Technically, we don’t have employees. It’s almost like a club, but not really, because we are incorporated as a for-profit entity. The way we did it was to recruit students who were interested in venture capital, interested in working with startups, and knew a thing or two about the stakes. We did a lot of email marketing. I sent out emails to the campus advertising the positions that we had. We put up posters all around campus as well and eventually some people started reaching out to us later on after I graduated saying they were interested in joining the team. So the team came together as a result of the outbound marketing that we did, and also some inbound marketing. We received a lot of support from the Center for Leadership Education. They were very supportive and sent out some material through their email list. They were very helpful through all the process. I’m very grateful to them for that. That’s how we eventually put together the team. We met with people that applied and we thought were interesting and had the right background. Then we selected a subset of our total applicants to join the inaugural team. Yeah it’s been a really good experience so far. Now that we have a semester experience we can definitely improve moving forward and get to the point where it’s very efficient.

How does A-level Capital make profit from its investments?

The way it works is, at some point there will be an exist event–either a merger or an acquisition. The legal document provides the different ways that your investment can be recouped at a later date. One of the situations is an acquisition. So if a bigger company like Apple buys one of the companies you invested in, there’s a certain way that your investment will be returned to you. Usually the term is maybe two times the money you put into the company in the case of an acquisition. Another way you can exist your investment is through an Initial Public Offering–when a company goes public on the stock market. In that situation, the value of your investment depends on what the market value of the company is at that point in time. So it could be 70 times your investment, if it’s a really great company. It takes a long time usually to get money back. The duration is usually like ten years.

How does A-level Capital get the money it invests in startups?

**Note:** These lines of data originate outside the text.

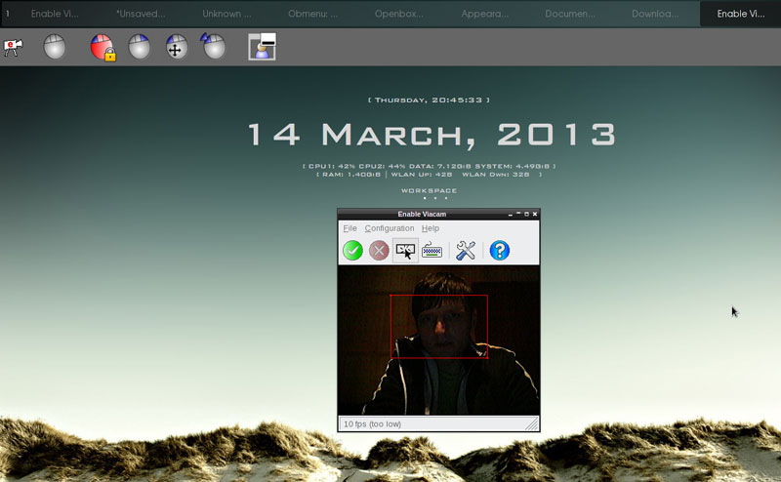
Task: Click the green Enable checkmark icon
Action: click(352, 251)
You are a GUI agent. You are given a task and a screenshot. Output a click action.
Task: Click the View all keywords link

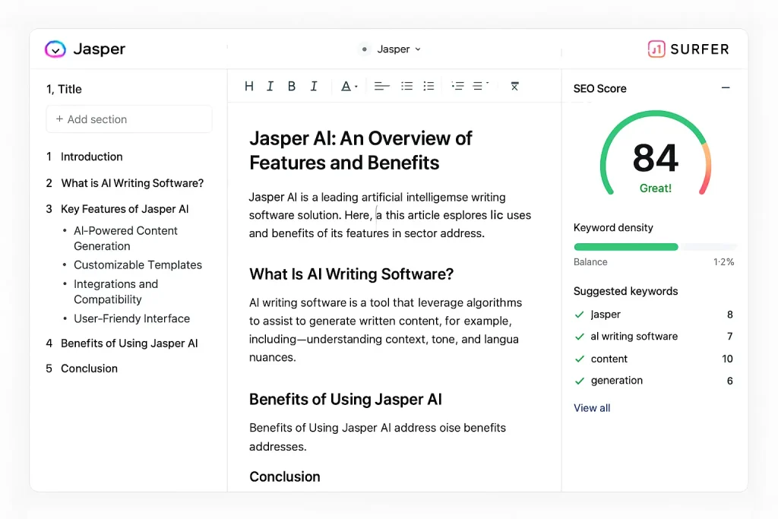[x=592, y=408]
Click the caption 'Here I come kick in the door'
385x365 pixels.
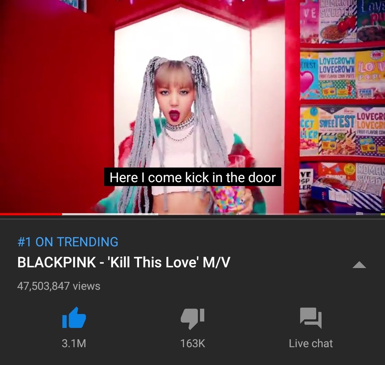pos(193,177)

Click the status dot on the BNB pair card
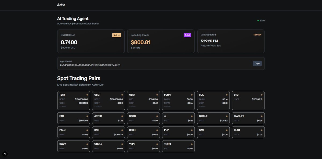[122, 130]

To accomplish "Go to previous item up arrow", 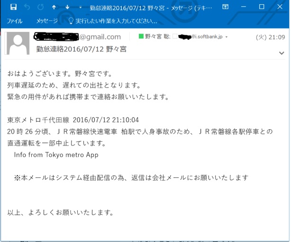I will click(x=54, y=7).
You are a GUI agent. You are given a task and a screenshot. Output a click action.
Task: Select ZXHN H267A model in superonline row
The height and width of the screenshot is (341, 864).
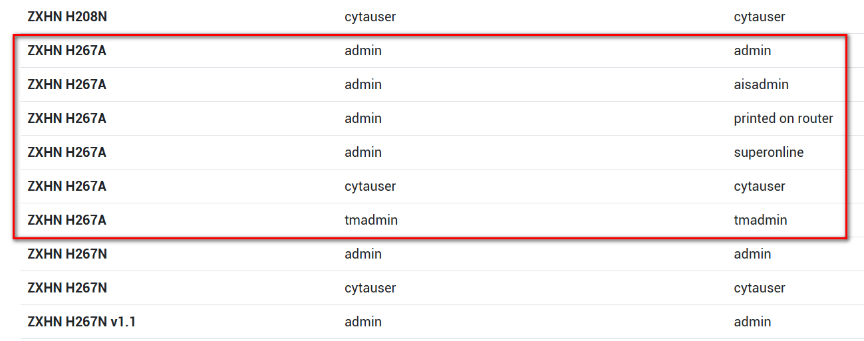pyautogui.click(x=67, y=152)
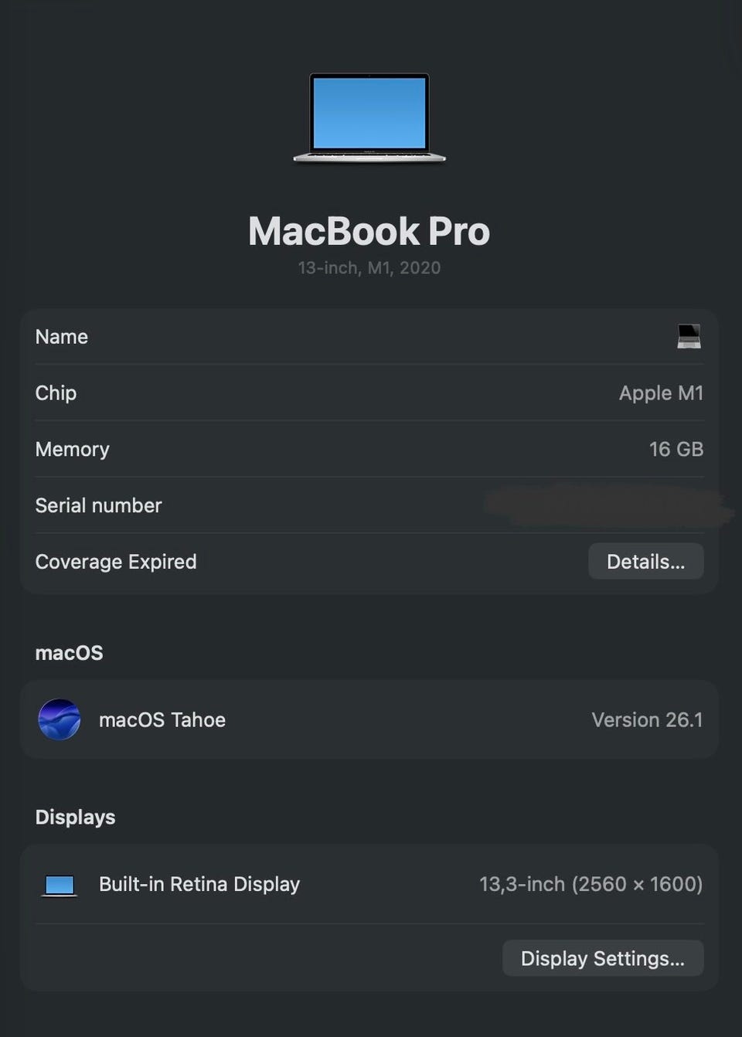Viewport: 742px width, 1037px height.
Task: Click the Name row label
Action: pyautogui.click(x=62, y=337)
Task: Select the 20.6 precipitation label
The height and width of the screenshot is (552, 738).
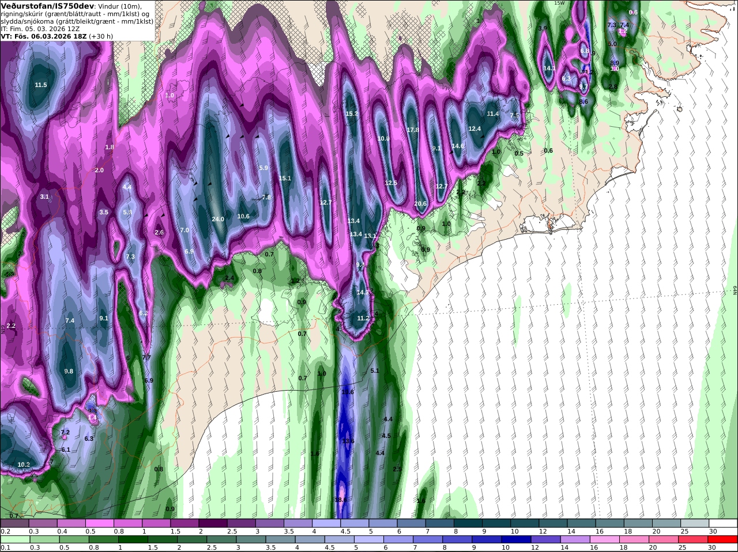Action: 421,203
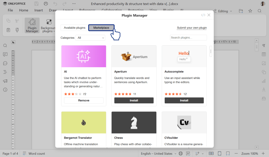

That comes from the fundraising process that we did earlier on, where we reached out to alumni and other people in our network to support what we were working on, like venture capitalists, and people in the technology industry who understood what venture capital was and why it was important. I personally invested in the fund, and Elizabeth personally invested in the fund as well. That is how we put together the bigger pool of capital that we have.

So A-level Capital is like a facilitator that reaches out to people who want to invest and to those who want to be invested in.

Yeah, that’s a good way to think about it. We find capital and we give it to people who need capital. So we do all the work in between. Some people have money but have no time, so we take their money. Some people have time but no money, so we give them money–if they’re good (chuckles).